Damit sind wir schon beim Alleinstellungsmerkmal dieses Volvos, der Kombination aus Diesel- und Elektromotor. Die Schweden gehen einen eigenständigen Weg, in dem sie auch ihren Zweiliter-Dieselmotoren elektrische Unterstützung geben. Im Fall des XC90 durch ein 48-Volt-Mild-Hybrid-System. Sinn des Systems ist es, beim Verbrauch sparen zu helfen.

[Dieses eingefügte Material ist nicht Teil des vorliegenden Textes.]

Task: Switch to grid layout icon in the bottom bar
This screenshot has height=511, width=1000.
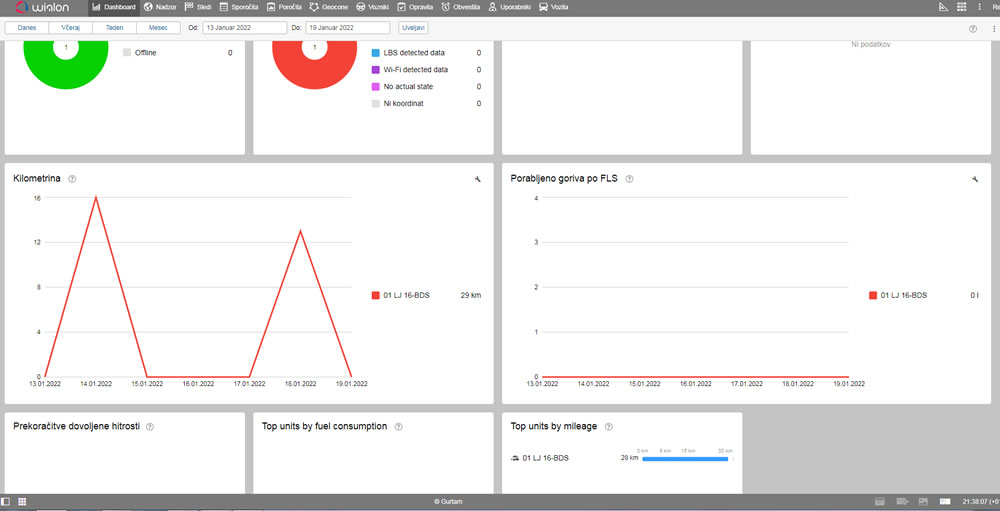Action: pyautogui.click(x=22, y=502)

Einen anderen Effekt des Starter/Generators mit seiner Leistung von zehn kW (knapp 14 PS) erlebten wir jüngst beim Test des kleineren Bruders XC60. Da half es, das Turboloch des Verbrenners ausgleichen. Beim großen und um mehr als 200 Kilogramm schwereren XC90 (2187 Kilogramm) funktioniert das nicht. Das Mild-Hybrid-System ist für das große SUV einfach zu schwach. Sanft bleibt nur das langsame Losfahren an der Ampel nach dem Einschalten der Start-Stopp-Automatik. Das Auto gleitet die ersten Meter still dahin, bevor der Diesel wieder in den Innenraum grüßt.

Die im Prospekt versprochenen großen Einsparungen beim Verbrauch haben sich in unserem Test auch nicht wirklich bemerkbar gemacht, der XC90 B5 kam bei vielen Pendlerfahrten in die Stadt auf einen Schnitt von 9,3 Liter auf 100 Kilometer.

Dafür hat das Mild-Hybrid-System einen anderen großen Vorteil: Es drückt wegen der geringeren NoVA den Einstiegspreis auf die erwähnten 67.119 Euro. Für den vergleichbaren Verbrenner bezahlt man fast 8500 Euro mehr.

Daten

Maße: L/B/H: 4950mm/2140mm/1776mm. Radstand: 2984mm; Eigengewicht laut Zulassung: 2187 kg.

Antrieb: B5 Mild Hybrid; Vierzylinder-Turbodieselmotor, Hubraum: 1969 ccm, Leistung: 235 PS, AWD, Achtgang-Automatikgetriebe, Beschleunigung von 0–100 km/h: 7,6 Sekunden.

Verbrauch: laut Prospekt 6,6 bis 7 Liter/100 km, CO2-Emissionen: 172–184 g/km. Testverbrauch: 9,3 Liter/100 km. Preis: ab 67.119 Euro.